### Stored data
------------------------------------------------------------
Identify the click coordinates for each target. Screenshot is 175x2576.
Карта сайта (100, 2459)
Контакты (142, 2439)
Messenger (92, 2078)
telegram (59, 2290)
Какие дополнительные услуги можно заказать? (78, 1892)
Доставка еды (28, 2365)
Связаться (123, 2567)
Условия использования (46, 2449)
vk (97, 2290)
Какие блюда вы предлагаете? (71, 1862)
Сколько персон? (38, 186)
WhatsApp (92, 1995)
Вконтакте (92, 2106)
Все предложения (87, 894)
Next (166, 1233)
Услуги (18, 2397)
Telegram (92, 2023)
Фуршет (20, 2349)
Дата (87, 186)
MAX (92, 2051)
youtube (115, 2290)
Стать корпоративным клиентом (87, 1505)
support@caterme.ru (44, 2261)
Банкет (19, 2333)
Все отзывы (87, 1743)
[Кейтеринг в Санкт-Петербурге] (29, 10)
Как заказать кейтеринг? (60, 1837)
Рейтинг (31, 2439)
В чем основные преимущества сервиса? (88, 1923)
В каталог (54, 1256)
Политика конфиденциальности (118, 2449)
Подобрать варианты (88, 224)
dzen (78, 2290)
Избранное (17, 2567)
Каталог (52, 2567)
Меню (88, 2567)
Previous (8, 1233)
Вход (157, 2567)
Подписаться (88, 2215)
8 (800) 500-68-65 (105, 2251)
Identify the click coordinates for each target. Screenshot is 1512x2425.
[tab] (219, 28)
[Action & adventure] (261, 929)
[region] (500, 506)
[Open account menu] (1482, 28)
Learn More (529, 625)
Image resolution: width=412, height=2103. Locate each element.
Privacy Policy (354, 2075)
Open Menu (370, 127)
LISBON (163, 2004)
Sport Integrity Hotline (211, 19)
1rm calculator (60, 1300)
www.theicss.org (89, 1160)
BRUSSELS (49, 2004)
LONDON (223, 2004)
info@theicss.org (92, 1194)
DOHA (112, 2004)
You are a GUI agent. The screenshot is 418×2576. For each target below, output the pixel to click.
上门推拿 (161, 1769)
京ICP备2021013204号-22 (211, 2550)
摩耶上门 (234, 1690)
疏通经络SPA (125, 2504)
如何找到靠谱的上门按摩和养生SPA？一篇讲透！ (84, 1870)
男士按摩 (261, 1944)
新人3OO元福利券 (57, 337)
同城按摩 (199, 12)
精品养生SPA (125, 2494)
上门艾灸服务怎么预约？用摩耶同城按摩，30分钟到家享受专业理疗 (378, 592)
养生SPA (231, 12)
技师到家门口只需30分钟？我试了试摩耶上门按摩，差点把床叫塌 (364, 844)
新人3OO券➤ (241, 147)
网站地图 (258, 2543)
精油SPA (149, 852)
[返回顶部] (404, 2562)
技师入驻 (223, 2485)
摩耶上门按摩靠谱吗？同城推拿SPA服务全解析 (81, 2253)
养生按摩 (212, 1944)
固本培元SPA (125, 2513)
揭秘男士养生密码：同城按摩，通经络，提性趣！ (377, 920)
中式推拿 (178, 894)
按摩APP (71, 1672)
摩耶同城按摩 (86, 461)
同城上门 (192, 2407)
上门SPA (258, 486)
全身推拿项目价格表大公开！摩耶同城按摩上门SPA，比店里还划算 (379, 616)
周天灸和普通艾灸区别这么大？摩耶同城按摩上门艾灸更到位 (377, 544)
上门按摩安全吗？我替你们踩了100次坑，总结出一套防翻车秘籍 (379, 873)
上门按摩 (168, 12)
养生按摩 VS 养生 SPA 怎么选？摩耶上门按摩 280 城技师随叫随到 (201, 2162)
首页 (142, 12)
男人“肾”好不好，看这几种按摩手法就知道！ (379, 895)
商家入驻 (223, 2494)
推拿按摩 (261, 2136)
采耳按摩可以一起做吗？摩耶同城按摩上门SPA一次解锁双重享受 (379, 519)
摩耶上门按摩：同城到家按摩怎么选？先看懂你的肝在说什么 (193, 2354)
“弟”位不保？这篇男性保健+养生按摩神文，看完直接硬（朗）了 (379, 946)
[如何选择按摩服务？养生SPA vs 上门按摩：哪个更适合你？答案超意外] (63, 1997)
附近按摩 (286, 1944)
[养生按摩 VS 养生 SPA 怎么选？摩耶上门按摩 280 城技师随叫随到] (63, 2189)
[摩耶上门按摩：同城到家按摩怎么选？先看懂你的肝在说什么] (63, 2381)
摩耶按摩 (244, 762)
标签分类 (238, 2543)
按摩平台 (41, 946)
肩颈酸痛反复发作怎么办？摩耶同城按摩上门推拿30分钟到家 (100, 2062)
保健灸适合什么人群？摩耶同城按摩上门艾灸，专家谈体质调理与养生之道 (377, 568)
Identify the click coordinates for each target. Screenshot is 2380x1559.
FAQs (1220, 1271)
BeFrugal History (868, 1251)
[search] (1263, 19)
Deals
------------------------------------------------------------
### Exercise objective
Copy the lines above exactly, from the very first through the one containing "vk (97, 2290)", and include no other line.

### Response area
Identify the click coordinates for each target. Screenshot is 175x2576.
Карта сайта (100, 2459)
Контакты (142, 2439)
Messenger (92, 2078)
telegram (59, 2290)
Какие дополнительные услуги можно заказать? (78, 1892)
Доставка еды (28, 2365)
Связаться (123, 2567)
Условия использования (46, 2449)
vk (97, 2290)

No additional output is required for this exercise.